JS : Il y a plusieurs raisons : déjà la peur que certains partis tentent de reprendre à leur compte le mouvement alors qu'ils ne souhaitent pas s'inscrire dans un parti en particulier. Les étudiants partent du principe qu'ils sont là pour défendre leur avenir et celui de leur pays, mais ils sont également présents pour s'assurer de l'avenir démocratique de Taïwan. Les étudiants ont occupé le Parlement car le gouvernement a passé le pacte en force, mais enfin n'oublions pas l'impact des réseaux sociaux, énormément utilisés par les jeunes, dont le rôle a été majeur dans ce rassemblement.

JI : Peut-on faire un rapprochement entre la volonté unificatrice de la Chine et celle de la Russie vis-à-vis de la Crimée actuellement ?
 
JS : C'est compliqué de rapprocher les deux cas car ce n'est pas le même type d'annexion. La Chine n'est pas intéressée d'envahir militairement Taiwan et ce n'est pas dans son intérêt car la communauté internationale condamnerait cet acte. Simplement, l'économie permet une intrusion plus discrète soumettant légalement Taïwan a l'économie chinoise. Et l'autre différence vient du fait que le gouvernement taïwanais en place est favorable à un rapprochement avec la Chine, mais pas les étudiants. Selon un récent sondage, 60% des Taiwanais sont défavorables à cet accord, raison pour laquelle le gouvernement a passé le pacte en force.

JI : Par cette manifestation quel message voulez-vous lancer au président taïwanais Ma Ying-Jeou ?
 
JS : Nous voulons qu'il entende le peuple, qu'il entende les jeunes. L'important ici est de comprendre que nous ne sommes pas un mouvement d'un jour, en colère contre un accord en particulier, mais qu'il s'agit bien d'un mécontentement général faisant suite à un certain nombre de mesures critiquables, notamment sur le nucléaire. Aujourd'hui à Taïwan, on attend entre 500 000 et 800 000 personnes dans la rue. Par ce genre de manifestation, Taïwan peut faire entendre sa voix alors même qu'elle ne siège pas à l'ONU et qu'elle n'a aucune représentativité internationale.

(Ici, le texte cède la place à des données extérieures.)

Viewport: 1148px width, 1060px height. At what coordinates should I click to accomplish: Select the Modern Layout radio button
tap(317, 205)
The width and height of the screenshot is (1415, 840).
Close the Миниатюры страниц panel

JI : N'avez-vous pas peur d'un 28 février 1947 bis (plus connu sous le nom de massacre 228 ou incident 228), jour où le Kuomintang avait tué 10 000 personnes lors d'une manifestation anti-gouvernement ?
 
JS : Si jamais il y a une répression, elle ne sera pas aussi sanglante qu'à l'époque car Taïwan se couperait immédiatement l'herbe sous le pied, mais je ne pense pas que cela arrivera car nous nous revendiquons pacifiques. Si cela arrive, la violence viendra forcément de l'Etat, mais ce ne sera jamais aussi violent que le 28 février 1947, qui est une terrible cicatrice pour l'histoire de Taïwan. Il est temps de faire entendre notre voix car si un jour, Taïwan tombe sous l'emprise de la Chine, nous n'aurons plus les moyens de nous faire entendre.